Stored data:
════════
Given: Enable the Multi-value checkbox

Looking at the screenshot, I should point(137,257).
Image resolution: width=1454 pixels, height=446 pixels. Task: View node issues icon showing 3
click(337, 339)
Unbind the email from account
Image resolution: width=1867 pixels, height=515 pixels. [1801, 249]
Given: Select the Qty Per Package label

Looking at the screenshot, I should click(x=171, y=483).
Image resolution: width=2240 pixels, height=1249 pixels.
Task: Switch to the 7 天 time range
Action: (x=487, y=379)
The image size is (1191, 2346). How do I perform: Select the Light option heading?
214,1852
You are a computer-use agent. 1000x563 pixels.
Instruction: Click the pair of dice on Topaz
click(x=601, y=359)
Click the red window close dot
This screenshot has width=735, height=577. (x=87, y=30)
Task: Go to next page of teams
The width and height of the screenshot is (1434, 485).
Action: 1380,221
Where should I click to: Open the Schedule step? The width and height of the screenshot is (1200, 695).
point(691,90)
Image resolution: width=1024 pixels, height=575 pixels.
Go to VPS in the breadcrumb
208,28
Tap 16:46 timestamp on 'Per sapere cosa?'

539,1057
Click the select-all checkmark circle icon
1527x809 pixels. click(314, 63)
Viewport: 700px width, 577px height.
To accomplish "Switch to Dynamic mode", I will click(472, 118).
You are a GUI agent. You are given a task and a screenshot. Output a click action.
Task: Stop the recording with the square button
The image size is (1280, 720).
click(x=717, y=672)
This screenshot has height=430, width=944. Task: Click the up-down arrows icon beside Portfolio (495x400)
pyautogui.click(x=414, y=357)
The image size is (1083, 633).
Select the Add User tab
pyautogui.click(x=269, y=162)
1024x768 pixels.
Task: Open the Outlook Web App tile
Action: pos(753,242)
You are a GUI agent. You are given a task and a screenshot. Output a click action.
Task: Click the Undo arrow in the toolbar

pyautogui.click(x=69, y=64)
════════
Keeping every word in place, restate the entries above.

Task response:
Given: Enable the Multi-value checkbox

Looking at the screenshot, I should point(137,257).
Image resolution: width=1454 pixels, height=446 pixels. Task: View node issues icon showing 3
click(337, 339)
Unbind the email from account
Image resolution: width=1867 pixels, height=515 pixels. [1801, 249]
Given: Select the Qty Per Package label

Looking at the screenshot, I should click(x=171, y=483).
Image resolution: width=2240 pixels, height=1249 pixels.
Task: Switch to the 7 天 time range
Action: (x=487, y=379)
The image size is (1191, 2346). How do I perform: Select the Light option heading?
214,1852
You are a computer-use agent. 1000x563 pixels.
Instruction: Click the pair of dice on Topaz
click(x=601, y=359)
Click the red window close dot
This screenshot has width=735, height=577. (x=87, y=30)
Task: Go to next page of teams
The width and height of the screenshot is (1434, 485).
Action: 1380,221
Where should I click to: Open the Schedule step? The width and height of the screenshot is (1200, 695).
point(691,90)
Image resolution: width=1024 pixels, height=575 pixels.
Go to VPS in the breadcrumb
208,28
Tap 16:46 timestamp on 'Per sapere cosa?'

539,1057
Click the select-all checkmark circle icon
1527x809 pixels. click(314, 63)
Viewport: 700px width, 577px height.
To accomplish "Switch to Dynamic mode", I will click(472, 118).
You are a GUI agent. You are given a task and a screenshot. Output a click action.
Task: Stop the recording with the square button
The image size is (1280, 720).
click(x=717, y=672)
This screenshot has height=430, width=944. Task: Click the up-down arrows icon beside Portfolio (495x400)
pyautogui.click(x=414, y=357)
The image size is (1083, 633).
Select the Add User tab
pyautogui.click(x=269, y=162)
1024x768 pixels.
Task: Open the Outlook Web App tile
Action: pos(753,242)
You are a GUI agent. You are given a task and a screenshot. Output a click action.
Task: Click the Undo arrow in the toolbar

pyautogui.click(x=69, y=64)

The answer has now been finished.